All of lore.kernel.org
 help / color / mirror / Atom feed
From: Timofey Titovets <nefelim4ag@gmail.com>
To: linux-btrfs@vger.kernel.org
Subject: [RFC PATCH V2] btrfs/ioctl.c: extent_same - Use inode as src which, close to disk beginning
Date: Wed, 21 Oct 2015 04:11:22 +0300	[thread overview]
Message-ID: <5626E63A.2090608@gmail.com> (raw)

[-- Attachment #1: Type: text/plain, Size: 6681 bytes --]

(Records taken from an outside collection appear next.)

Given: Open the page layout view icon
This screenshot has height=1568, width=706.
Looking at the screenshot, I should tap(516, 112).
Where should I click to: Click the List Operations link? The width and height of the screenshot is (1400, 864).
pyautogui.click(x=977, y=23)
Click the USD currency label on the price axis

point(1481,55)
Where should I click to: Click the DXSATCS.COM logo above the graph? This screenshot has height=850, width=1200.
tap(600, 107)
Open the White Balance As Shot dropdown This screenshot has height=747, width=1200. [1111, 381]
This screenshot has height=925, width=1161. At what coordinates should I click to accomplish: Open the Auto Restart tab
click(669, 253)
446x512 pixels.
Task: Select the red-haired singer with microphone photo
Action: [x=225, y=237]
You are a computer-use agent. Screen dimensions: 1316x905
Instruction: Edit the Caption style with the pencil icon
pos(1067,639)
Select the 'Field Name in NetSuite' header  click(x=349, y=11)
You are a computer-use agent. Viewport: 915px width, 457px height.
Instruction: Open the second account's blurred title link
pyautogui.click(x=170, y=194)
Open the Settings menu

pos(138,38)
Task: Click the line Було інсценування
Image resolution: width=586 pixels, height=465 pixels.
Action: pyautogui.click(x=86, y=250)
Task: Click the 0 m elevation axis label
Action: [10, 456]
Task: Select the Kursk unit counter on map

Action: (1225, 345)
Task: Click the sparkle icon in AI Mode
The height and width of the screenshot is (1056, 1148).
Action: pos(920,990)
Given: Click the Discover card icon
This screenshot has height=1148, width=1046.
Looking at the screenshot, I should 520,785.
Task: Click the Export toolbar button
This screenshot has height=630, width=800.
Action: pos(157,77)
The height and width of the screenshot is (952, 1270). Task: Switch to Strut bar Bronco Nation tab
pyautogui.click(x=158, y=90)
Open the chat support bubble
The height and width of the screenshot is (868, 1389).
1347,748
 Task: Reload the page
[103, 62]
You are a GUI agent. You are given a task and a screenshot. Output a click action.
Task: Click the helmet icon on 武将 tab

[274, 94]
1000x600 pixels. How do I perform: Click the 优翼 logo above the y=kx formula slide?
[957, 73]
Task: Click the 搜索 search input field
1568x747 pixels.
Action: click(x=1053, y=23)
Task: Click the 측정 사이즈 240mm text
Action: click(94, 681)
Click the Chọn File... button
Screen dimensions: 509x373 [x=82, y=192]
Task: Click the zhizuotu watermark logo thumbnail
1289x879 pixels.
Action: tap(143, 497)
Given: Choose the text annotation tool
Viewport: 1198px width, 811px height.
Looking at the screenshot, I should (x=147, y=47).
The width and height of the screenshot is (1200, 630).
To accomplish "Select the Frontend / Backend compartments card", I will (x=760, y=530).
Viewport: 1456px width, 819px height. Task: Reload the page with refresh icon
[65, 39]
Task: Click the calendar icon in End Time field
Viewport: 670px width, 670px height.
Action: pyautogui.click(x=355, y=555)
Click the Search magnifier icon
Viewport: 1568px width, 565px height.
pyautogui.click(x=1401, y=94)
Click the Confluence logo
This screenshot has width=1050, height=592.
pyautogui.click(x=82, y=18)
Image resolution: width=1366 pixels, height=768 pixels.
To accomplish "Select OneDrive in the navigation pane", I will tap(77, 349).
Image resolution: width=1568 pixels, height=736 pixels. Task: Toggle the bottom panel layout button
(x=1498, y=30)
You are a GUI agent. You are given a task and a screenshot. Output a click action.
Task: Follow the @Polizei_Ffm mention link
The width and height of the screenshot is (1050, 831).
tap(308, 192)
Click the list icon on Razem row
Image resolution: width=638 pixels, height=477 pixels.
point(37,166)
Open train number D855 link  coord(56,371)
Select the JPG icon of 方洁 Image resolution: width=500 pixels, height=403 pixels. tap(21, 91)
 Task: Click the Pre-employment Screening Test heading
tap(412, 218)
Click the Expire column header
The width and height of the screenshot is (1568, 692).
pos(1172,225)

It's just a proof of concept, and i hope to see feedback/ideas/review 
about it.
---
While deduplication,
Btrfs produce extent and file fragmentation
But it's can be optimized by compute - which inode data placed a closest 
to beginning of hdd
It's allow to:
1. Performance boost on hdd (beginning of disk faster then end)
2. Make sparse only on tail of fs, what can give boost later for
balancing and resizing operations

New function:
static u64 btrfs_avg_disko(struct inode *inode,
                         const u64 off, const u64 olen_aligned);

It normalize offsets with data lengths, by represent it like offsets of 
blocks
It return average data offset of all "pagesized" blocks in given range 
for inode
Function cloned from btrfs_clone()

Changes from V1:
         Added new function which compute "normal" offset

Signed-off-by: Timofey Titovets <nefelim4ag@gmail.com>
---
  fs/btrfs/ioctl.c | 147 
++++++++++++++++++++++++++++++++++++++++++++++++++++++-
  1 file changed, 145 insertions(+), 2 deletions(-)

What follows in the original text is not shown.